According to the TSA, the scans will be voluntary. Travelers would be given a choice of a pat-down or a body scan. The L3 Pro Image machines, as they’re called, have been tested for the past few months at 10 airports across the country where they have been used as an alternative to the pat- down search and as a secondary screening procedure.

Well, these friendly machines are now being deployed in 21 airports across the country, including one in Chicago. According to the TSA, “the millimeter wave unit will also be positioned in secondary screening as a voluntary alternative to a pat-down.”

Supposedly, the traveler’s face is blurred to remove identifying features. TSA says the personnel at the security checkpoint with the travelers will not see the images, and they say the images are not stored and cannot be printed by the employee viewing the image in a separate location. If the traveler is clean, a green light will signal to the security checkpoint to let the traveler pass.

There are many problems with this. First, this is a massive invasion of privacy that is not warranted even by national security standards. What my body looks like under my clothes is nobody’s business.

Secondly, this invasion of privacy will affect the handicapped and elderly the most. As someone who wore a foot cast for nine months, I can attest to being a “security risk.” Every time I went through an airport, I was labeled as needing a special security search. Every time, I had to remove the plastic knee-high boot from my leg to prove there was nothing under there. Just imagine what all those people in wheelchairs, with canes, with staples in hips and feet, knees and other body parts will have to go through.

Third, I don’t believe them — not for a millisecond — when they say the images are not stored. Those images, should they find the one in 1 million persons carrying something contraband, would be evidence in a court of law. So, of course, if there’s something out of the ordinary, that image is going to be stored.
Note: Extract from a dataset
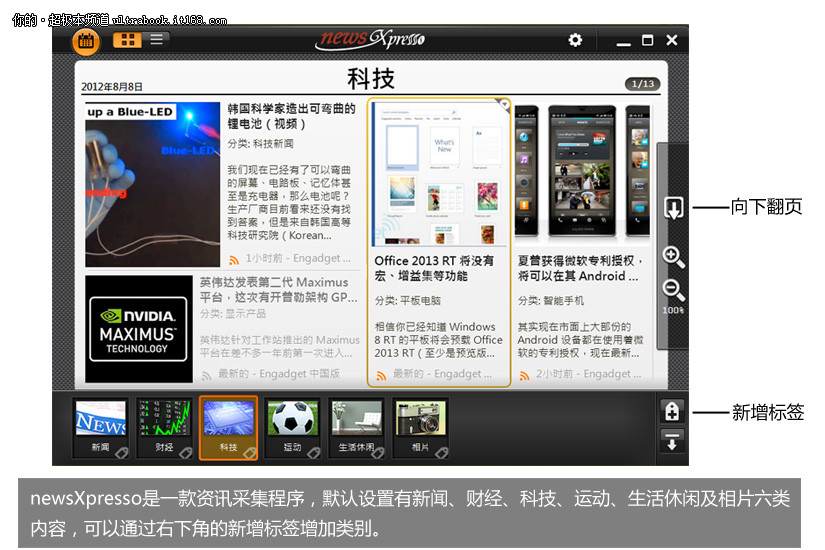Open the 运动 soccer ball category
Image resolution: width=825 pixels, height=550 pixels.
point(292,427)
I’d like to see what the Supreme Court has to say about this. The American Civil Liberties Union is already on it. Past court decisions always look to see if there are less extreme measures that can be used for the government’s purpose, and I, for one, think this is too extreme. The current system is working fine. And doesn’t each state have to pass a law to allow something like this? Or have our legislators already signed over our bodies in the name of national security? I, for one, have not. I would rather have a pat-down than this.